SELECTION:
■ ■ ■ ■ ■

Workshop Data Scopes for Developers - Transparent Data Research for the Humanities
Data Scopes is a concept for dealing with complex data in a humanities research context. With this concept we want to communicate to contribute to methodological reflection on the processes of preparing and analyzing humanities research data, and how they shape and contribute to interpretation.
In this workshop we focus on various activities in transforming humanities materials to make them fit for addressing research questions and how these require knowledge and interpretation of the data and how they affect further interpretation during analysis and synthesis.
The workshop is one and half days, consisting of three half day sessions. During the workshop participants work in small groups on assignments based on sample datasets and realistic research questions. The following topics will be discussed:
- Combining data from different sources: e.g. book reviews from different book review website, to study reception of literature.
- Normalizing variation: conflating variations of names and keywords for linking across records and datasets.
- Reducing complexity: classification and dealing with skewed distributions.

■ ■ ■ ■ ■

PROVIDED MATERIAL:
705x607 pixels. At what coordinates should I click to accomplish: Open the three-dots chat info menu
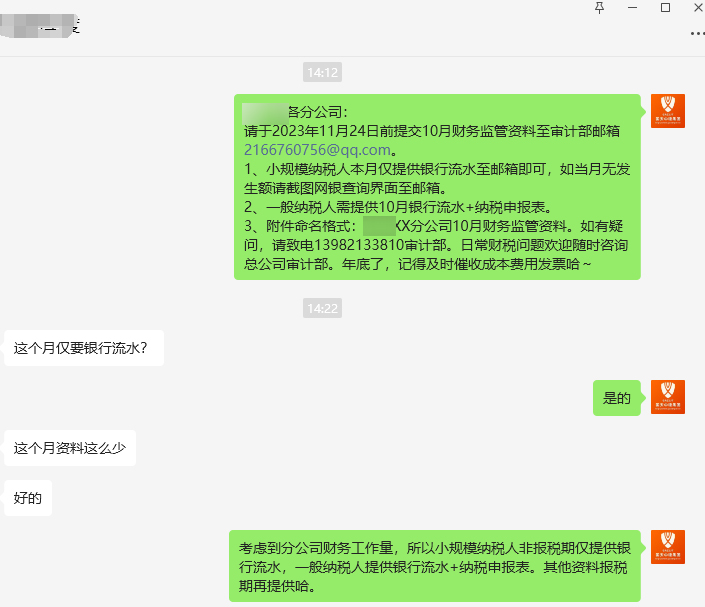[698, 34]
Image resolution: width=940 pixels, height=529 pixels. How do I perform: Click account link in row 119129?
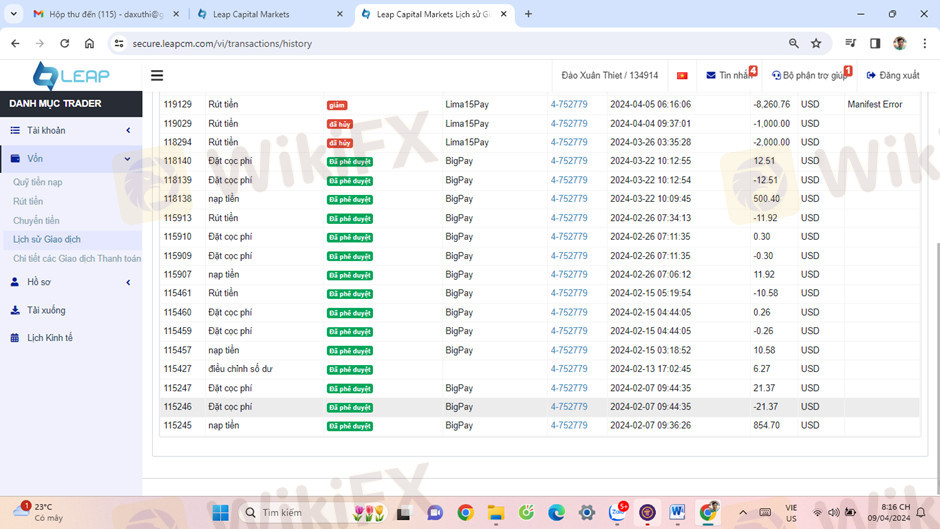coord(569,105)
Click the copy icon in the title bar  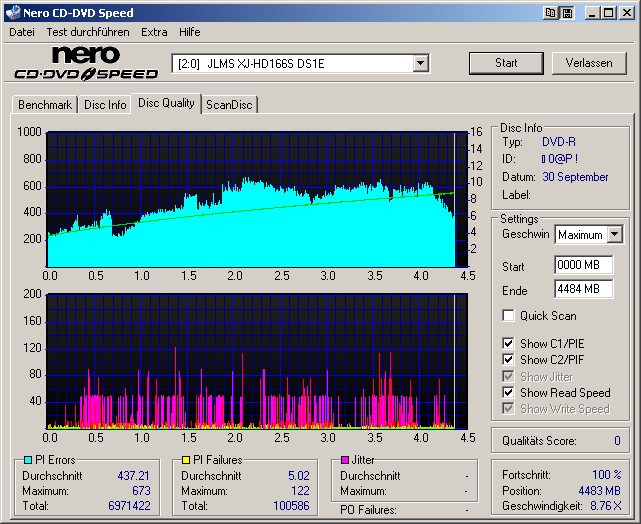551,13
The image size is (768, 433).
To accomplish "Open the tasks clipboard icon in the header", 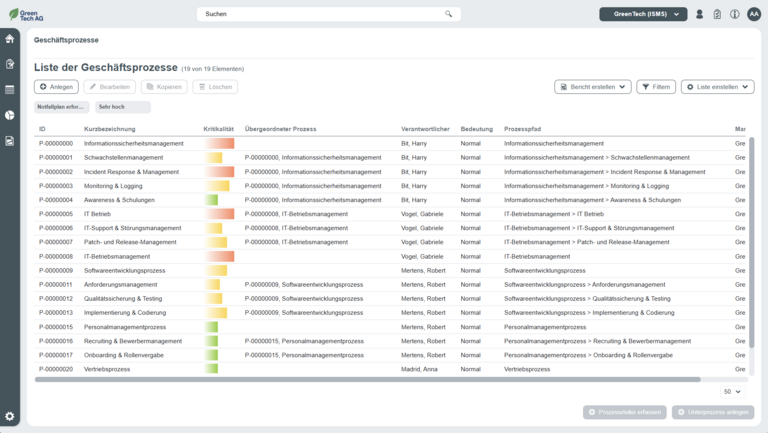I will [717, 14].
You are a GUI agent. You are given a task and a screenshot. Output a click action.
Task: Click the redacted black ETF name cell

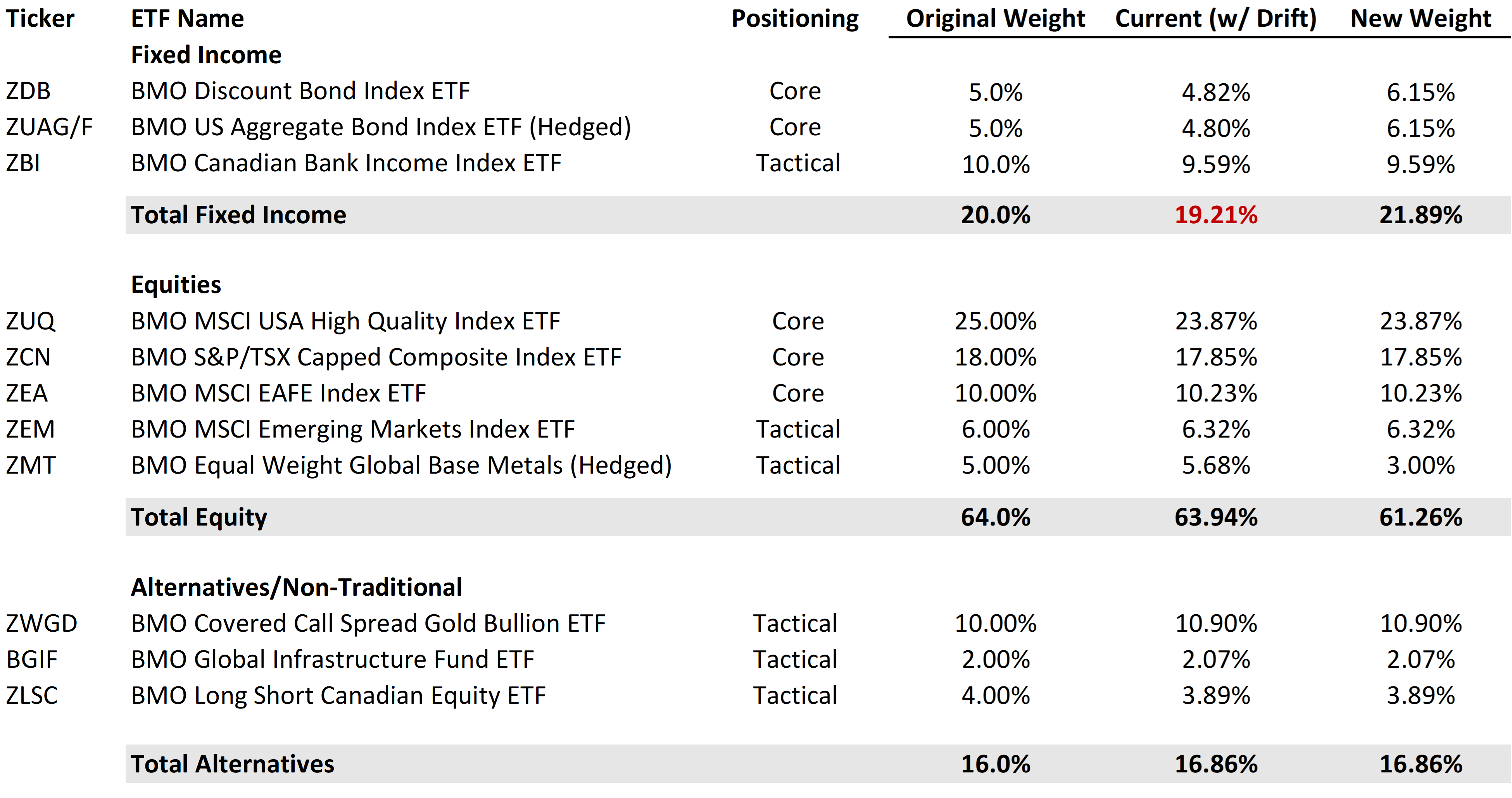point(416,128)
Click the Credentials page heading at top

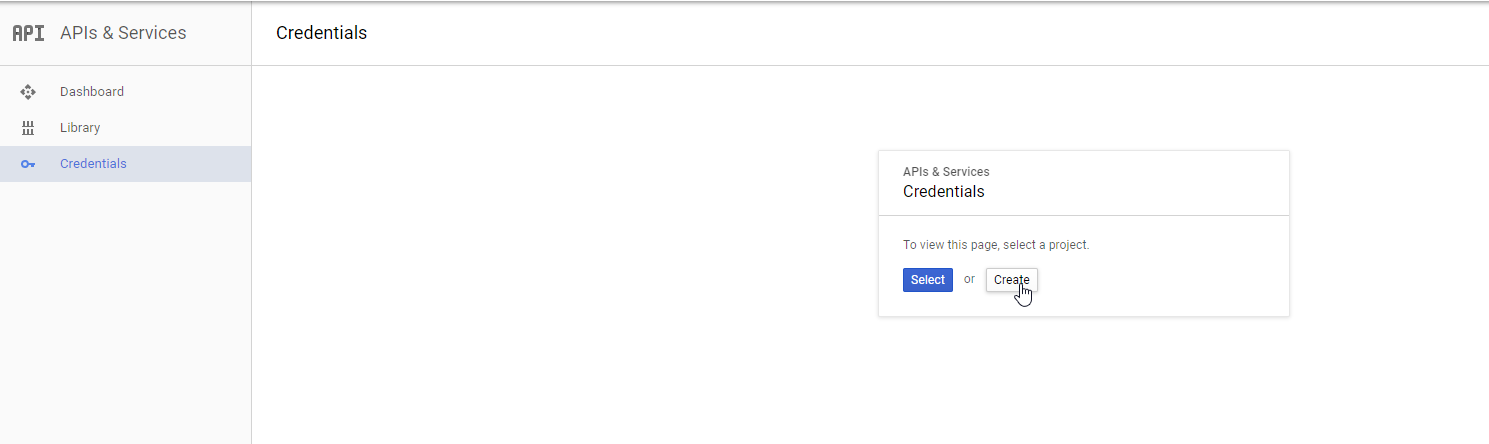pyautogui.click(x=321, y=33)
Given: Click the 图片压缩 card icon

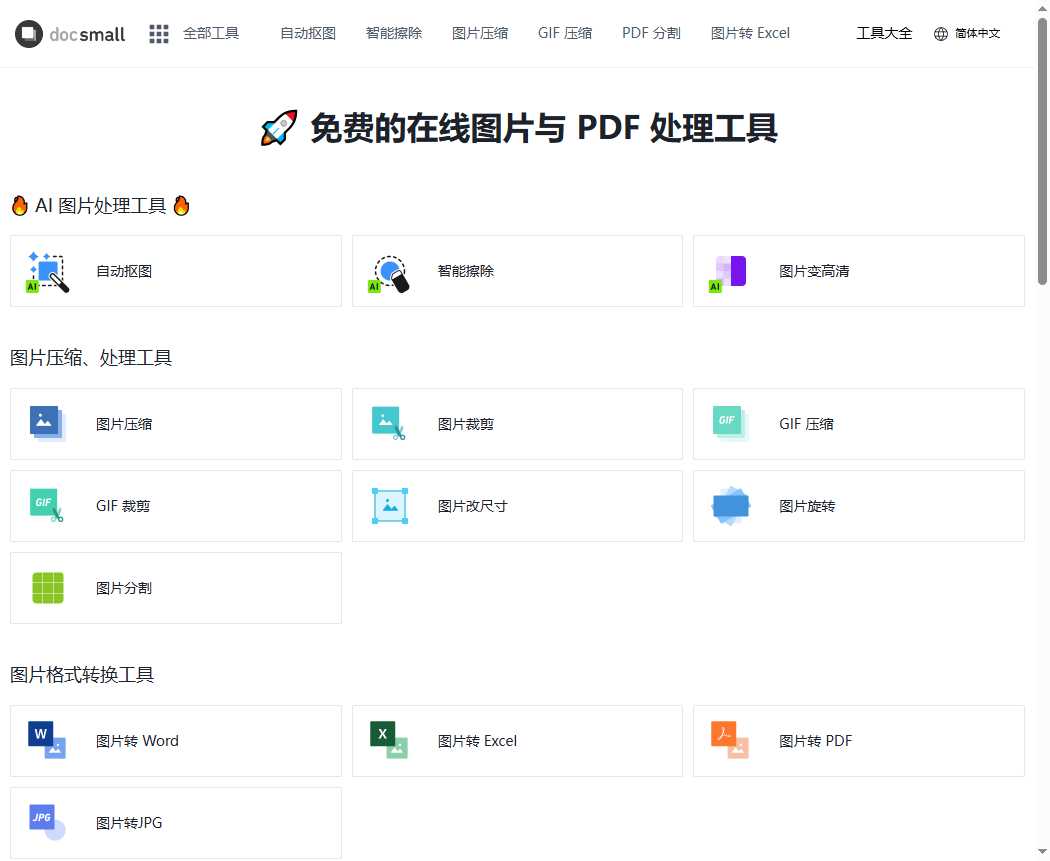Looking at the screenshot, I should [48, 424].
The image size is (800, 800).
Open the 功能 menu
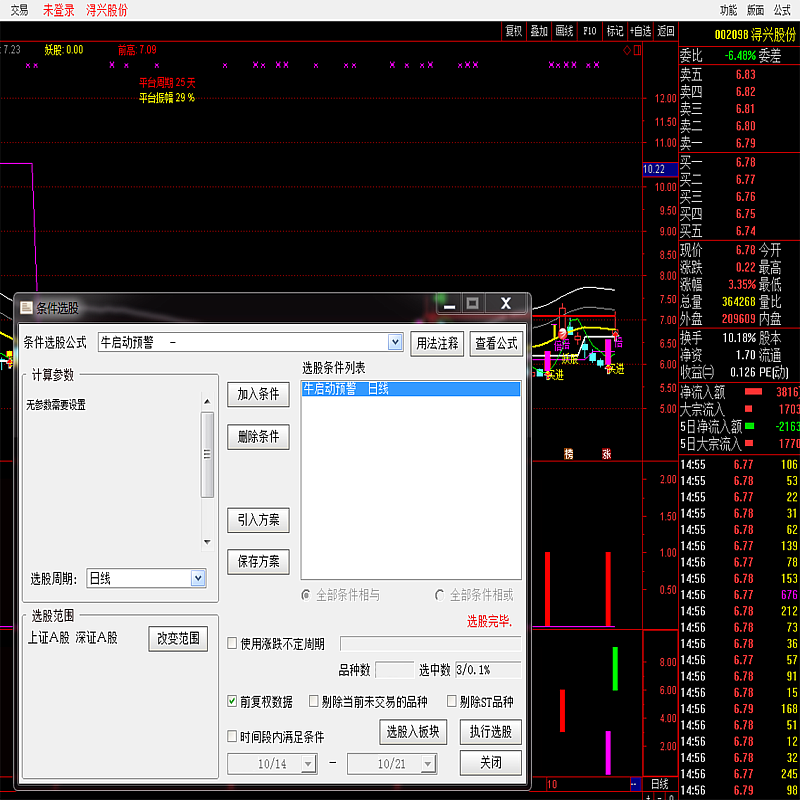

■ ■ ■ ■ ■

TASKS FOR THIS EXERCISE:
1 – Duplicate everything in the Data Scopes workshop description from "In this workshop" down to "reception of literature.".
2 – According to the Data Scopes workshop description, how long does the workshop last?

FINAL ANSWERS:
1 –
In this workshop we focus on various activities in transforming humanities materials to make them fit for addressing research questions and how these require knowledge and interpretation of the data and how they affect further interpretation during analysis and synthesis.
The workshop is one and half days, consisting of three half day sessions. During the workshop participants work in small groups on assignments based on sample datasets and realistic research questions. The following topics will be discussed:
- Combining data from different sources: e.g. book reviews from different book review website, to study reception of literature.

2 – One and a half days, made up of three half-day sessions.